§ **Data for this exercise**:
--

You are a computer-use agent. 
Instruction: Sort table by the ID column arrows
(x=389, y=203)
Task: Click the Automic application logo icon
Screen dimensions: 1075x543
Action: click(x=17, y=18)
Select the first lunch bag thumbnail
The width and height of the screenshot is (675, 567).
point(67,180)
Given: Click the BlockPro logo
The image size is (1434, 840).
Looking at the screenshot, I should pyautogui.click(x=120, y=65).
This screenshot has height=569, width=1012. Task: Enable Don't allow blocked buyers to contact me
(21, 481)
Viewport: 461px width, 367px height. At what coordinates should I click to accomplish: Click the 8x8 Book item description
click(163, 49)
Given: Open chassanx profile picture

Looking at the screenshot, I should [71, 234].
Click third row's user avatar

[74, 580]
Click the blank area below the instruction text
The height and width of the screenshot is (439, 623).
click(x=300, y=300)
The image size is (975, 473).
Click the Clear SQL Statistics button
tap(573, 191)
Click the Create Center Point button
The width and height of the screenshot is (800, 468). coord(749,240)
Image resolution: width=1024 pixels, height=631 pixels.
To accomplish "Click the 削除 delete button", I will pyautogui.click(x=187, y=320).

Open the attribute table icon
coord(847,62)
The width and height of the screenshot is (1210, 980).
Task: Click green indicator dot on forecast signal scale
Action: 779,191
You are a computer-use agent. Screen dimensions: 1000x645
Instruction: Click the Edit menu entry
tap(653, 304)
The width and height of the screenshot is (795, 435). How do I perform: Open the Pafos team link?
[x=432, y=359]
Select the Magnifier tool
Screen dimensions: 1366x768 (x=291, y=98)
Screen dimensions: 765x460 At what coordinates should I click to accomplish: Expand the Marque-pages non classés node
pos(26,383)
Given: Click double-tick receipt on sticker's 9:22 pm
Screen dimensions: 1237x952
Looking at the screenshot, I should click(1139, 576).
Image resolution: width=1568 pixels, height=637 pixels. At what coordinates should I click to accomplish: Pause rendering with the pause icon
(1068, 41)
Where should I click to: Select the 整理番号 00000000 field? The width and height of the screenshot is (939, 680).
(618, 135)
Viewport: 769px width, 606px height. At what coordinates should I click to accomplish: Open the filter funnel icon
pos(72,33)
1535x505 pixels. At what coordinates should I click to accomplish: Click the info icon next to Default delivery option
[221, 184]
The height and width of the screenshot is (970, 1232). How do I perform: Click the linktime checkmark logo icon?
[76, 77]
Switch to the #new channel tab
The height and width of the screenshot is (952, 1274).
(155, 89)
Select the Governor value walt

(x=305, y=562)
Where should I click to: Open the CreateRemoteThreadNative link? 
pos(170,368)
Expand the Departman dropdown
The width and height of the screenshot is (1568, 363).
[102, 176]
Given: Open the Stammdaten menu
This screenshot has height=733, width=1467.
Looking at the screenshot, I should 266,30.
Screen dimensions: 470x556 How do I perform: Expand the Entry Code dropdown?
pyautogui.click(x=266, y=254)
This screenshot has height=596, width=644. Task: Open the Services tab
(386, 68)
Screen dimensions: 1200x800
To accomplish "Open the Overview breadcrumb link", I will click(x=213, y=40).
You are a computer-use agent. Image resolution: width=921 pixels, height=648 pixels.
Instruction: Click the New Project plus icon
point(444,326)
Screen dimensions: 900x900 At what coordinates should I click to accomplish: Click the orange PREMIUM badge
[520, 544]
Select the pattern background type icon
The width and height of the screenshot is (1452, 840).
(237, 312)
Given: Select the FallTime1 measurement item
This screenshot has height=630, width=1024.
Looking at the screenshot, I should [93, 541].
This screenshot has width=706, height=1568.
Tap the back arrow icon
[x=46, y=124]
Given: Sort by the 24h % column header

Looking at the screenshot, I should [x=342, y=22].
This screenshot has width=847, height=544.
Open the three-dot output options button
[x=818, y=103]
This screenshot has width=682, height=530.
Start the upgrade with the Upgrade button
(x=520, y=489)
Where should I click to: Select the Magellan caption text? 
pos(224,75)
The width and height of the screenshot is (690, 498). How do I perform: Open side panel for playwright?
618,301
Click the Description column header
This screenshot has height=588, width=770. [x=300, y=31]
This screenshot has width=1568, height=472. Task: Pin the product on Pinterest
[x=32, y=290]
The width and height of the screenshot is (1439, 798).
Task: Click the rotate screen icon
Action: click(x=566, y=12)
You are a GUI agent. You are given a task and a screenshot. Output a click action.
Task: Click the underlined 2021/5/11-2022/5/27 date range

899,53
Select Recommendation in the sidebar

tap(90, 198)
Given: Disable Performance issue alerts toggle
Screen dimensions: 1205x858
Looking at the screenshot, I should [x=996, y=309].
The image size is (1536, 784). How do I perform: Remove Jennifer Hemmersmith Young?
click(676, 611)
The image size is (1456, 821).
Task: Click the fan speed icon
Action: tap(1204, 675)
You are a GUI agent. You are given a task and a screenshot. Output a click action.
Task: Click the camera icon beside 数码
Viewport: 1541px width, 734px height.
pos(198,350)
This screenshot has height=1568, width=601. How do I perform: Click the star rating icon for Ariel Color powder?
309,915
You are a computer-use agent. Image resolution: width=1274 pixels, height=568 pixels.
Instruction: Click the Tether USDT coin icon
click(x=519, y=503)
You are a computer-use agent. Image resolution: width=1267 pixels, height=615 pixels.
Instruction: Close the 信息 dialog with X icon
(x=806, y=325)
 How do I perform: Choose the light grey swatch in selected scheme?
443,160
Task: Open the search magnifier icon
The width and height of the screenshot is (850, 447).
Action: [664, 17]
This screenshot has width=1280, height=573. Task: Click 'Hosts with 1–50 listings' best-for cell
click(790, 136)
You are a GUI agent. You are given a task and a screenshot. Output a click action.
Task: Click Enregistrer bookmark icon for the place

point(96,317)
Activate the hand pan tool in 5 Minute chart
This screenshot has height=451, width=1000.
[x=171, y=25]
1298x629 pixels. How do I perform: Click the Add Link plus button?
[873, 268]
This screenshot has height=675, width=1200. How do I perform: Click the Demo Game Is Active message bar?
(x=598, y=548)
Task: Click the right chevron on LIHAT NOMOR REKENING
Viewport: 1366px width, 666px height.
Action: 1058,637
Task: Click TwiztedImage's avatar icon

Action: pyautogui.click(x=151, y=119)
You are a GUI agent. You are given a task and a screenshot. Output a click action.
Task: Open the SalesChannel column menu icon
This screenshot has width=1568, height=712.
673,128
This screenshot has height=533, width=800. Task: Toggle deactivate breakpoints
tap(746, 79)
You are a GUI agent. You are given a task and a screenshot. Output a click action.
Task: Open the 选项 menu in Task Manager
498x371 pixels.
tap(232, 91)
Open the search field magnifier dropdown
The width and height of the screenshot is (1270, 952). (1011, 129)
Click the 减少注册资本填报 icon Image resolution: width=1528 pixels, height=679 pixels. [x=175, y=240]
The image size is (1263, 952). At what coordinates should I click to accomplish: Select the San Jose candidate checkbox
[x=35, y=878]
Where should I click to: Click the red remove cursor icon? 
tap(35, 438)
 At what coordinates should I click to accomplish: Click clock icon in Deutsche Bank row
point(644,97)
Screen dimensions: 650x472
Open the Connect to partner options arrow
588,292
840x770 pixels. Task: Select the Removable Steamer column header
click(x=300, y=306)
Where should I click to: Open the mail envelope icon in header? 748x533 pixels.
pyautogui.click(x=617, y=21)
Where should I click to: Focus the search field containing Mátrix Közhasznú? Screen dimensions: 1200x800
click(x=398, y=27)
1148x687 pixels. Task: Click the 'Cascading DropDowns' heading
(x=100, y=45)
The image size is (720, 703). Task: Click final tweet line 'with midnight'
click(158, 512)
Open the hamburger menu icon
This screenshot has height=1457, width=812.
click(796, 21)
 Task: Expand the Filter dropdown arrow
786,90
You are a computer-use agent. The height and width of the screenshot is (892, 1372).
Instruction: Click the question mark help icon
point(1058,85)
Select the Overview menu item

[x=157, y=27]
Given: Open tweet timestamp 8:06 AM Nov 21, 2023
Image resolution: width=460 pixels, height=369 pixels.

--

§ **Requirement**: If a line in the records above has the word "will", copy it out.

§ **Task output**:
To accomplish "Click the 削除 delete button", I will pyautogui.click(x=187, y=320).
To accomplish "Open the Overview breadcrumb link", I will click(x=213, y=40).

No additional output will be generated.